Server 2019 randomly DNS stops
-
DNS stops working randomly although the services continue to run. Cannot ping any external hosts.
First began last November, sometimes it happens multiple times per day sometimes it only happens once a week.
One Server 2019 (standard 1809) host with two vms, one AD, DNS, DHCP and file shares the other is an RDP server. A reboot of the host always gets it working again, a reboot of the AD vm doesn't (which I think is odd).
NTP time is out by -00.0016250ms and seems to be stable.
I do see this in my RMM when it goes and then opens when it comes back.Monitor: Port Closed Port closed.PortNo : '53', Protocol : 'TCP', ServiceName : 'DNS(dns.exe)
It happened just now and I ran
nltest.exe /dsregdns
As I had a load of NETLOGON errors in event viewer and it said to run that. It then started working again (this is the first time I've run that and first time I got it working again without a reboot).

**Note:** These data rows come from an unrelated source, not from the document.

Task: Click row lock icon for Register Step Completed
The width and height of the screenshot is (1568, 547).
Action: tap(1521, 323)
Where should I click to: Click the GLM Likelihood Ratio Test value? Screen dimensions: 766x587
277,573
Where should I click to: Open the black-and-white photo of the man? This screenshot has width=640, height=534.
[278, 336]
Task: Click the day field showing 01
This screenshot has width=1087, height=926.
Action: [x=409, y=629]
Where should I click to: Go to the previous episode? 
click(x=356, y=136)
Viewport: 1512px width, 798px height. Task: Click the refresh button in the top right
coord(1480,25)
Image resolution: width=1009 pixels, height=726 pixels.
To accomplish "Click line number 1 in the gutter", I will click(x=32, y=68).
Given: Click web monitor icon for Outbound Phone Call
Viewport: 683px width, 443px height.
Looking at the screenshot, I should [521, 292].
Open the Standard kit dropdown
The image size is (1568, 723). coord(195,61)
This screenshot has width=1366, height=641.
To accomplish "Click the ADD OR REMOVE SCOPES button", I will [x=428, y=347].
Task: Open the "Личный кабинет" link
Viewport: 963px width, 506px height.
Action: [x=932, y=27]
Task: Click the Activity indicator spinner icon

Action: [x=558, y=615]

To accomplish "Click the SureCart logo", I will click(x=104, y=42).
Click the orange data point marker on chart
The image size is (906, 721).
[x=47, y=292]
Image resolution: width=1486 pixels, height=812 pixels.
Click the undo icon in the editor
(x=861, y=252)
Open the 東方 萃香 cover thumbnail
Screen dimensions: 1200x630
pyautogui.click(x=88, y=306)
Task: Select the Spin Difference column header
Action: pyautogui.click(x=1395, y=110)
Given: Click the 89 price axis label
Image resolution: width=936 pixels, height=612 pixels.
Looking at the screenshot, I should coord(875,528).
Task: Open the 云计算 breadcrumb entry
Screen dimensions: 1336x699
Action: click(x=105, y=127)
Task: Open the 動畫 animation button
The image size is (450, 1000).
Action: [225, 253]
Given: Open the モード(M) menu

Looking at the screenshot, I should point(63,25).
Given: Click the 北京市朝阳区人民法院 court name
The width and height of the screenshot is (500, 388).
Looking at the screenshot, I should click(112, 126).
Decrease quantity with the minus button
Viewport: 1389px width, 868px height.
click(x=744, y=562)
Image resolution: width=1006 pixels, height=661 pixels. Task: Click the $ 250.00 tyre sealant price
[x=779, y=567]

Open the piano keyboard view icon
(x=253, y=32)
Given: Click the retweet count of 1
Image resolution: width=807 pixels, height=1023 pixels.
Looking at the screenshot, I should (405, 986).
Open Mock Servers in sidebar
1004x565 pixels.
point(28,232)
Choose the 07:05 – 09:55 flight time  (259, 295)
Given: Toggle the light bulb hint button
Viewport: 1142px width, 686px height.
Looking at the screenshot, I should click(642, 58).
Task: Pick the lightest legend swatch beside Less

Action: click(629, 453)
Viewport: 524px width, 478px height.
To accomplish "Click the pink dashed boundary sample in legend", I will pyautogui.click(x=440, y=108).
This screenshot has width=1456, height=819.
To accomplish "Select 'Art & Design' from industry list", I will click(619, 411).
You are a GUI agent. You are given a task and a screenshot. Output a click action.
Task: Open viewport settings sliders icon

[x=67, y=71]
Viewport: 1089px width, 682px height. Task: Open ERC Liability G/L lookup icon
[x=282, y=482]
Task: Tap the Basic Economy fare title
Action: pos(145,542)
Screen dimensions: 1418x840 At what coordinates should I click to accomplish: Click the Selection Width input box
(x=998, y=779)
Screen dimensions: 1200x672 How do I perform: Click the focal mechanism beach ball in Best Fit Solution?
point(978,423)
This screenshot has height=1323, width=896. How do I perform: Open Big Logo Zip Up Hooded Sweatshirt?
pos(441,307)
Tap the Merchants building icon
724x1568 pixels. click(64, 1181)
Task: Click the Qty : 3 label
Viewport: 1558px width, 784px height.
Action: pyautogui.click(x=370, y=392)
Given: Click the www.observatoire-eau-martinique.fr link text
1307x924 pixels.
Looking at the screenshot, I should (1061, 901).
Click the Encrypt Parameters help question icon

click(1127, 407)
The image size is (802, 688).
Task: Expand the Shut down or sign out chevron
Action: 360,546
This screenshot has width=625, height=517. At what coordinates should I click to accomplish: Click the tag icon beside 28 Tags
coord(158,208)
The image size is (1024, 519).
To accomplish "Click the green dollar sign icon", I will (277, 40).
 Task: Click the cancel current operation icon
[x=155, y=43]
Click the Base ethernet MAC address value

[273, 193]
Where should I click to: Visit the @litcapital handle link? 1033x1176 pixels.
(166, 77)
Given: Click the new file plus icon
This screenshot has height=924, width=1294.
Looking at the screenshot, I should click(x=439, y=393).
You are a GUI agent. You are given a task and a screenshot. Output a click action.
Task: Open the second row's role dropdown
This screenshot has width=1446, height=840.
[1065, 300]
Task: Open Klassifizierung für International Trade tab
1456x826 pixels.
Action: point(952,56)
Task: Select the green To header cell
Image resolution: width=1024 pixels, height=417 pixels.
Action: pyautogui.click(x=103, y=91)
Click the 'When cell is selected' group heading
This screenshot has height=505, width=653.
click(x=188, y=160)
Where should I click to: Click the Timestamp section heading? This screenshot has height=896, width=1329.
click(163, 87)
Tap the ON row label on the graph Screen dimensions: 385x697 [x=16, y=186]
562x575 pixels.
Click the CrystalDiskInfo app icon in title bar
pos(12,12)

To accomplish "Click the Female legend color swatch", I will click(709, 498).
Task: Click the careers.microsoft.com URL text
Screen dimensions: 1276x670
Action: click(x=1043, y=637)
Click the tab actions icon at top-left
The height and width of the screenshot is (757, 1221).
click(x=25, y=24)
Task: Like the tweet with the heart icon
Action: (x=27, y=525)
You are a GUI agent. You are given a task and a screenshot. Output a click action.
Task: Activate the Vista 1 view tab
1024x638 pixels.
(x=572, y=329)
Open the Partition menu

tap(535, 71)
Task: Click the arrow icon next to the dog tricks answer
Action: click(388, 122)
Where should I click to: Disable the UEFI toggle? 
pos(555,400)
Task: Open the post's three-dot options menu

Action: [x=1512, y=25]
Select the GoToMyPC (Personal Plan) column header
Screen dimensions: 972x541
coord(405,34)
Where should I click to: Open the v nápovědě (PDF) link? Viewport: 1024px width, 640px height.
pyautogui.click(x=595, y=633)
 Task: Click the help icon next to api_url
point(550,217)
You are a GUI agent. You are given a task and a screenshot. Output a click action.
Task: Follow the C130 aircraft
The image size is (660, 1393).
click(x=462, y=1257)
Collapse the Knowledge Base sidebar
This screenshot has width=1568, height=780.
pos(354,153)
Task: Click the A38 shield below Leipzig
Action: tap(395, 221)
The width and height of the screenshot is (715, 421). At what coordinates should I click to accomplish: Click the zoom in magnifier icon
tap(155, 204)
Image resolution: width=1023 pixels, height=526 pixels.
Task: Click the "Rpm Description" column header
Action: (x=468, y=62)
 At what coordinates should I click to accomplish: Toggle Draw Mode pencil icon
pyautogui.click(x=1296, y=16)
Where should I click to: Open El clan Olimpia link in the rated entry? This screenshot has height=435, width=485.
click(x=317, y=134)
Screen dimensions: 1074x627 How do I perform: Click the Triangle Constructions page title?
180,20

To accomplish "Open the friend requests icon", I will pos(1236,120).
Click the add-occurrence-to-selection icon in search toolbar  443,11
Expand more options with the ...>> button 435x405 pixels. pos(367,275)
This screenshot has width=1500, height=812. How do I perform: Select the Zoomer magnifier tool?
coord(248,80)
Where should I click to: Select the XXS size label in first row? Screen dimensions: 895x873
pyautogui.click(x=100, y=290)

I also have an inkling that it is when the w32time services runs as that does sometimes appear to be running when it goes.
Any ideas or experience with something like this shared would be much appreciated.
-
I run into this all the time. So far no resolution.
But to get back running again, I run this, and it works every time. I believe I suffer from DNS poisoning very often and I don't know why. If you are suffering the same, give it a try and report back. This is NOT the same as ipconfig /flushdns.
dnscmd /clearcache
You can also do this from the UI:
-
Thank you for the info, much appreciated. It just went again and I tried this with no joy. w32time service was not running this time.
I tried running this again as well but it didn't help either..
nltest.exe /dsregdns
This is the wording of the Ping response. I did a net start/stop on dns too
Ping request could not find host bbc.co.uk. Please check the name and try again.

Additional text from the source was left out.